= Darby Pop Publishing =

US comic book publisher

Darby Pop Publishing is an American comic book publishing company founded in 2013 by film writer and producer Jeff Kline. It has published sixteen original series and over one hundred issues/trade paperbacks (TPs) to date.

Creators have included Eric Garcia (City: The Mind in the Machine), John Raffo (The 7th Sword), Scott Marder/Rob Rosell/Jack Lambert (Doberman), Matthew Federman & Stephen Scaia (Dead Squad), and Kline himself (Indestructible).

In July 2015, Darby Pop Publishing partnered with Magnetic Press and released Side-Kicked by Russell Brettholtz, Dead Man's Party by Jeff Marsick, Fake Empire by Eric Palicki, The Living Finger by Garth Matthams, and Sweet Lullaby by A.J. Scherkenbach.
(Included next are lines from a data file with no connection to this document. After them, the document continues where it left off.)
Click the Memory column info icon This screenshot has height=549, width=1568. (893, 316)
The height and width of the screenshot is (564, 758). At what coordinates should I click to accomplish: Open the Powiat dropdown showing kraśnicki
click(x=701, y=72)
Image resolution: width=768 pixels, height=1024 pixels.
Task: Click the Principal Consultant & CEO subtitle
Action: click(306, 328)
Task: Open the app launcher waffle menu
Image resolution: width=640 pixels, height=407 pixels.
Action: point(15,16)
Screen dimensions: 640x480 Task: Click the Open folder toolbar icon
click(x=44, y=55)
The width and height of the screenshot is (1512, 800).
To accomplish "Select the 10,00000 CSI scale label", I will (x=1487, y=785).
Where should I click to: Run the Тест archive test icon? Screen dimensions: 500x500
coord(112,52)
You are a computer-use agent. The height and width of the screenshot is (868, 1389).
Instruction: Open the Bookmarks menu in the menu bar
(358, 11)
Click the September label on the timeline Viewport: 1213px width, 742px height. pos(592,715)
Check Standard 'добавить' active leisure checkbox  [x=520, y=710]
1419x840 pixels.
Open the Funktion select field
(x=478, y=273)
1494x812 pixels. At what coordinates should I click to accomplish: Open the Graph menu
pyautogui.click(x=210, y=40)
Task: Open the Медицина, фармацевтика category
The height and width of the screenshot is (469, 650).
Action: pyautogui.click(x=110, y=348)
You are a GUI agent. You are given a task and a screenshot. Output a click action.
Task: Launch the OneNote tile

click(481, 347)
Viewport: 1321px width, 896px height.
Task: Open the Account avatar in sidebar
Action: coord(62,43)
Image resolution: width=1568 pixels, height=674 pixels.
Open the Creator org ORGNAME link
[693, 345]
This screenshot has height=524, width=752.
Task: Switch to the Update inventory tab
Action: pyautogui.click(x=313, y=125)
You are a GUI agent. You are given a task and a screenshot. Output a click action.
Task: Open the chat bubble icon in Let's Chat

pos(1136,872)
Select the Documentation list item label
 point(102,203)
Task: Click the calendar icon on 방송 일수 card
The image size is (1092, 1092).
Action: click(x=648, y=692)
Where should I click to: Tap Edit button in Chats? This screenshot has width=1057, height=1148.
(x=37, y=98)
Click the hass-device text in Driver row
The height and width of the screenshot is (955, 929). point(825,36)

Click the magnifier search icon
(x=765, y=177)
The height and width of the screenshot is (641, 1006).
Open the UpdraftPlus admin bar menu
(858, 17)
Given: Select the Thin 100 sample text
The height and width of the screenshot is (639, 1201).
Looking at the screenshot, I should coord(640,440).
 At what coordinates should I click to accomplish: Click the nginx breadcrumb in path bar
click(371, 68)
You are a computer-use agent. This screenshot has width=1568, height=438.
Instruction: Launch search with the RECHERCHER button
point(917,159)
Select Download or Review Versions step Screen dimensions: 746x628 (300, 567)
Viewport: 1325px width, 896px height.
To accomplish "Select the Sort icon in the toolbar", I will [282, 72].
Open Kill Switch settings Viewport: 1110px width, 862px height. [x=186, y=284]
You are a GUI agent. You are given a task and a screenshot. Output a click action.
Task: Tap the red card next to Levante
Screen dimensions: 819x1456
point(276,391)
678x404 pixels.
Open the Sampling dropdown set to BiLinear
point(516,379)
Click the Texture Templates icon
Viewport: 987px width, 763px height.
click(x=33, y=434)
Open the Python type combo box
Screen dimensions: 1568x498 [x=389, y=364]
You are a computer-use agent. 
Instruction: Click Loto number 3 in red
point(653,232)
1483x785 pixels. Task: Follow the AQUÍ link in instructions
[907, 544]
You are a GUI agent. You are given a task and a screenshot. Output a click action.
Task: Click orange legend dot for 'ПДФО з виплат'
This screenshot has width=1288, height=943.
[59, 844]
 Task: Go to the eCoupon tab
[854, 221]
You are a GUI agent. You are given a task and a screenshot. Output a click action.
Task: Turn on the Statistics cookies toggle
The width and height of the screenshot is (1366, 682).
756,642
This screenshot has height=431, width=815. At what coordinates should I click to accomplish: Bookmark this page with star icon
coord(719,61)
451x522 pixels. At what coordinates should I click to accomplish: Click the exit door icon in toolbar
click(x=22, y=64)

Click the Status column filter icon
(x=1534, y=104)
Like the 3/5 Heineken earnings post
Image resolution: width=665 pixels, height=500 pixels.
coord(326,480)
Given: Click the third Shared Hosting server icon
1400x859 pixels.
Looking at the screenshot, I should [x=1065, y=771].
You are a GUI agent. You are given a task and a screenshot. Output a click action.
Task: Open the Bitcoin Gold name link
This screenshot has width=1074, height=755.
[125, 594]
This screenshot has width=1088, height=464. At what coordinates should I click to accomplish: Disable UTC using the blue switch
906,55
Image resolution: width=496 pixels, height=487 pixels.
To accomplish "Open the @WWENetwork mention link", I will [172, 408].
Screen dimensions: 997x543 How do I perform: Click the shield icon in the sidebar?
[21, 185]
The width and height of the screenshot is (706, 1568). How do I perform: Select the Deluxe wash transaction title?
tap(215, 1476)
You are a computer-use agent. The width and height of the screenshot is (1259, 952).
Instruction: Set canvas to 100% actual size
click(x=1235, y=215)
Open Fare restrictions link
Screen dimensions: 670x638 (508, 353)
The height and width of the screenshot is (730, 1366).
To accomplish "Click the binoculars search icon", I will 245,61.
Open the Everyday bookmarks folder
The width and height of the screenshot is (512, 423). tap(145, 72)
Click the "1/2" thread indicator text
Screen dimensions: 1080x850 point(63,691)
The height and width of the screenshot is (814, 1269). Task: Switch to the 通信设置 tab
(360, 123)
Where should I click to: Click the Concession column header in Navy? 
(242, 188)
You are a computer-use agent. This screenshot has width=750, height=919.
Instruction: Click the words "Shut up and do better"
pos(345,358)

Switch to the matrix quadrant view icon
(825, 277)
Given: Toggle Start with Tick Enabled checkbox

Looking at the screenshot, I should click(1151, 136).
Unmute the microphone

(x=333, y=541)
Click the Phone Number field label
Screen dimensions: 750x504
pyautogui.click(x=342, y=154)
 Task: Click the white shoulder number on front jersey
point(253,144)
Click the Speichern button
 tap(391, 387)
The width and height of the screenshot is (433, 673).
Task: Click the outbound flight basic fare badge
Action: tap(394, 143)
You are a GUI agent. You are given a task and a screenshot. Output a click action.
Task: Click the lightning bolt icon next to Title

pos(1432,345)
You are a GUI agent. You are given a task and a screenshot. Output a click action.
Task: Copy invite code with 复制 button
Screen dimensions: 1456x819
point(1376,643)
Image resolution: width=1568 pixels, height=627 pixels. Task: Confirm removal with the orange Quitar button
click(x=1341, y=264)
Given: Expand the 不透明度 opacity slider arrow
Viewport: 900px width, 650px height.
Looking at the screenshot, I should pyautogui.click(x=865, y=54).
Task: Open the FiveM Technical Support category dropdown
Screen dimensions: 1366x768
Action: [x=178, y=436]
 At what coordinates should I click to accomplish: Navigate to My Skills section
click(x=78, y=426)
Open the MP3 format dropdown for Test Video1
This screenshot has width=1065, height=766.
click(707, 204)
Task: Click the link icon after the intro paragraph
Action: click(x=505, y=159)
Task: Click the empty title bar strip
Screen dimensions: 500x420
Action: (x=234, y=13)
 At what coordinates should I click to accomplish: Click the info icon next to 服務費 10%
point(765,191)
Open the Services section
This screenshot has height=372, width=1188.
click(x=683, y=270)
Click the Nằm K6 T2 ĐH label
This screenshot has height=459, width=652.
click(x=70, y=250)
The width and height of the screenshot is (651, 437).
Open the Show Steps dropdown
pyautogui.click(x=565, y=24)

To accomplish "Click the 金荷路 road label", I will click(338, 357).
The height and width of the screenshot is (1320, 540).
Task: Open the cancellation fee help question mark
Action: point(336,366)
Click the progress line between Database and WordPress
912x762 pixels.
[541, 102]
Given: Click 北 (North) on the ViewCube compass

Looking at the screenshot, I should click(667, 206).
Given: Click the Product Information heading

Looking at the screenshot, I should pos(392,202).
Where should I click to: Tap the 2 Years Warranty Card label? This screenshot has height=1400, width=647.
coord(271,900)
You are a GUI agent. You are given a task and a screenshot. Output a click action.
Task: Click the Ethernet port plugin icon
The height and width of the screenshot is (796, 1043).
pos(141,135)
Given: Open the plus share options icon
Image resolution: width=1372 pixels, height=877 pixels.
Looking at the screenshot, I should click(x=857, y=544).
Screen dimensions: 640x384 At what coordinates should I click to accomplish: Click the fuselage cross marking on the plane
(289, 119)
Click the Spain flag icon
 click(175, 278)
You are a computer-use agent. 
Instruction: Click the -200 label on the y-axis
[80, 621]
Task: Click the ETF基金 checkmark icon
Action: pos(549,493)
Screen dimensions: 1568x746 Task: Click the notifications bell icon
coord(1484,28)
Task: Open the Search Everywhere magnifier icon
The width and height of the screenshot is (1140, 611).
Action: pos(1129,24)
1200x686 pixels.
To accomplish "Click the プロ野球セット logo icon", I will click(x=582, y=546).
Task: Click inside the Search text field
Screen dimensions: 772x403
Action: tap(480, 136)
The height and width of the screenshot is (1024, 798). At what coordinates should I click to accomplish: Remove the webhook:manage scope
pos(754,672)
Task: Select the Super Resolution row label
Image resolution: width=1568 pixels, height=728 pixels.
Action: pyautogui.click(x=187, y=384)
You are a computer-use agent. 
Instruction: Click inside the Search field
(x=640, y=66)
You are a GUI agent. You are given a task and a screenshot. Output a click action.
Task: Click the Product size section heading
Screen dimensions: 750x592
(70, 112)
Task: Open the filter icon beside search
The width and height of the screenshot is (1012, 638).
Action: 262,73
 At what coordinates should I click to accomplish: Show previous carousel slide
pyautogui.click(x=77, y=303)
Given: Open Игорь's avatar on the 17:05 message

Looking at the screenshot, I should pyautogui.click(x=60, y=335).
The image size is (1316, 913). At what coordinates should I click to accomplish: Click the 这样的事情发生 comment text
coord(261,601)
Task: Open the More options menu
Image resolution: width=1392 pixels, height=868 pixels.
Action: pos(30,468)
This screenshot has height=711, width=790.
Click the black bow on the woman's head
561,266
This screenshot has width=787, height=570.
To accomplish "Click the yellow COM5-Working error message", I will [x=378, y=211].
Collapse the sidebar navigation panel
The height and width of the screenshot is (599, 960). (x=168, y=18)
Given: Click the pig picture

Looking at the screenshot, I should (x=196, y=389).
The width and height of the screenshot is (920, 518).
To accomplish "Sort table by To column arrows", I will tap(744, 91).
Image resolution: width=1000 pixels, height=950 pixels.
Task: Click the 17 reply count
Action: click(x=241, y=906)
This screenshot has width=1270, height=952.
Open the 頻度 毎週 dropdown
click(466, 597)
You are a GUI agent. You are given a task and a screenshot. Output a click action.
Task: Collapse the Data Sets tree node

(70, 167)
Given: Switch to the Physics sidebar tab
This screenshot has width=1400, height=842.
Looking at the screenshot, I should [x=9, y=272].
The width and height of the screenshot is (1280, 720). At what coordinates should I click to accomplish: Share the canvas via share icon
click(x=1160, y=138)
In October 2015, Darby Pop Publishing announced a collaboration with Bruce Lee Entertainment to produce Bruce Lee: The Dragon Rises: a present-day, all-ages comedy/action/adventure comic that chronicles the return of the legendary actor, philosopher, teacher, and martial artist.

In January 2018, Darby Pop Publishing announced another collaboration with Bruce Lee Entertainment: Bruce Lee: The Walk of the Dragon by Nicole Dubuc (Star Wars: Rebels, My Little Pony, Transformers: Rescue Bots).

In 2017, Darby Pop Publishing went independent and, over the next two years, released Things You Shouldn't Remember by Luis Roldan, Bastard's Waltz by Mark Bertolini, Santa Claus: Private Eye by Jeremy Bernstein, and Frank N. Stein: Private Eye by Keith Champagne.